* Begin *

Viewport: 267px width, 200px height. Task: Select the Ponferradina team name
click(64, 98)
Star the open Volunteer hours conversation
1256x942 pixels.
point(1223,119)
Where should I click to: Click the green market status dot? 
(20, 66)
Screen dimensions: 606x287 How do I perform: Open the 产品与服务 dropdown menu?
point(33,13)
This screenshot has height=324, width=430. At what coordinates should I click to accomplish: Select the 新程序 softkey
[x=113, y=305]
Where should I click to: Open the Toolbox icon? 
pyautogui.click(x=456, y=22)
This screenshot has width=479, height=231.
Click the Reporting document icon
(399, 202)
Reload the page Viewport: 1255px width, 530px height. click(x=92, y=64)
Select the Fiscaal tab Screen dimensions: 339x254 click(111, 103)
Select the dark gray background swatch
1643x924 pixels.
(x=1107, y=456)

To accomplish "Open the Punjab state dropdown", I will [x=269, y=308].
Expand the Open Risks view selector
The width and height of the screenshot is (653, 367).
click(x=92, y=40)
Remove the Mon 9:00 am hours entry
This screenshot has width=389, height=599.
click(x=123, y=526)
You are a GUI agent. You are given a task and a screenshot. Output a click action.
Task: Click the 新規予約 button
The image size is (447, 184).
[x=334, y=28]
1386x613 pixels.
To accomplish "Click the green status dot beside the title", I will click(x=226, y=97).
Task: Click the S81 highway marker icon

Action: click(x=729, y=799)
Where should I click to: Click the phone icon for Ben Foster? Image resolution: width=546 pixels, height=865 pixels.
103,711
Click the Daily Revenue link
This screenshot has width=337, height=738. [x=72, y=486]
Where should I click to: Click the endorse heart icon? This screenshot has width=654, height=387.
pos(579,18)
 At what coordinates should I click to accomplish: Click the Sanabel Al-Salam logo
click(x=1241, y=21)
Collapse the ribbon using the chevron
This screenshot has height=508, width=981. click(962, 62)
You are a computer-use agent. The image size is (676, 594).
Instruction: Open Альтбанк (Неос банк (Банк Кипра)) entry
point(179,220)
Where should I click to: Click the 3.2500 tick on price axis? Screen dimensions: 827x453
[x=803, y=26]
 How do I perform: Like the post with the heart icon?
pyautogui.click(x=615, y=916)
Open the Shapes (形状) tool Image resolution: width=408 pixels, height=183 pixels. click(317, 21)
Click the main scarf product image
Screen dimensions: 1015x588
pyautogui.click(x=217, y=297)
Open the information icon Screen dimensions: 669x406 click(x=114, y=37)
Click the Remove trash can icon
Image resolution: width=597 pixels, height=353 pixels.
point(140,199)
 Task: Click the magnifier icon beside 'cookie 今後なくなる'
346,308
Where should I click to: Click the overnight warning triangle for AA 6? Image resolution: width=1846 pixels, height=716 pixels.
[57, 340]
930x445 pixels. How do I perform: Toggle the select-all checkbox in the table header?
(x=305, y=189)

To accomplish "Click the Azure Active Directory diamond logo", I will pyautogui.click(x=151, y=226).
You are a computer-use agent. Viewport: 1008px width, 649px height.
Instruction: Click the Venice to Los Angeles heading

* End *

Set task:
Could you print all of the records above again, word for word and unchanged?

Reply:
Viewport: 267px width, 200px height. Task: Select the Ponferradina team name
click(64, 98)
Star the open Volunteer hours conversation
1256x942 pixels.
point(1223,119)
Where should I click to: Click the green market status dot? 
(20, 66)
Screen dimensions: 606x287 How do I perform: Open the 产品与服务 dropdown menu?
point(33,13)
This screenshot has height=324, width=430. At what coordinates should I click to accomplish: Select the 新程序 softkey
[x=113, y=305]
Where should I click to: Open the Toolbox icon? 
pyautogui.click(x=456, y=22)
This screenshot has width=479, height=231.
Click the Reporting document icon
(399, 202)
Reload the page Viewport: 1255px width, 530px height. click(x=92, y=64)
Select the Fiscaal tab Screen dimensions: 339x254 click(111, 103)
Select the dark gray background swatch
1643x924 pixels.
(x=1107, y=456)

To accomplish "Open the Punjab state dropdown", I will [x=269, y=308].
Expand the Open Risks view selector
The width and height of the screenshot is (653, 367).
click(x=92, y=40)
Remove the Mon 9:00 am hours entry
This screenshot has width=389, height=599.
click(x=123, y=526)
You are a GUI agent. You are given a task and a screenshot. Output a click action.
Task: Click the 新規予約 button
The image size is (447, 184).
[x=334, y=28]
1386x613 pixels.
To accomplish "Click the green status dot beside the title", I will click(x=226, y=97).
Task: Click the S81 highway marker icon

Action: click(x=729, y=799)
Where should I click to: Click the phone icon for Ben Foster? Image resolution: width=546 pixels, height=865 pixels.
103,711
Click the Daily Revenue link
This screenshot has width=337, height=738. [x=72, y=486]
Where should I click to: Click the endorse heart icon? This screenshot has width=654, height=387.
pos(579,18)
 At what coordinates should I click to accomplish: Click the Sanabel Al-Salam logo
click(x=1241, y=21)
Collapse the ribbon using the chevron
This screenshot has height=508, width=981. click(962, 62)
You are a computer-use agent. The image size is (676, 594).
Instruction: Open Альтбанк (Неос банк (Банк Кипра)) entry
point(179,220)
Where should I click to: Click the 3.2500 tick on price axis? Screen dimensions: 827x453
[x=803, y=26]
 How do I perform: Like the post with the heart icon?
pyautogui.click(x=615, y=916)
Open the Shapes (形状) tool Image resolution: width=408 pixels, height=183 pixels. click(317, 21)
Click the main scarf product image
Screen dimensions: 1015x588
pyautogui.click(x=217, y=297)
Open the information icon Screen dimensions: 669x406 click(x=114, y=37)
Click the Remove trash can icon
Image resolution: width=597 pixels, height=353 pixels.
point(140,199)
 Task: Click the magnifier icon beside 'cookie 今後なくなる'
346,308
Where should I click to: Click the overnight warning triangle for AA 6? Image resolution: width=1846 pixels, height=716 pixels.
[57, 340]
930x445 pixels. How do I perform: Toggle the select-all checkbox in the table header?
(x=305, y=189)

To accomplish "Click the Azure Active Directory diamond logo", I will pyautogui.click(x=151, y=226).
You are a computer-use agent. Viewport: 1008px width, 649px height.
Instruction: Click the Venice to Los Angeles heading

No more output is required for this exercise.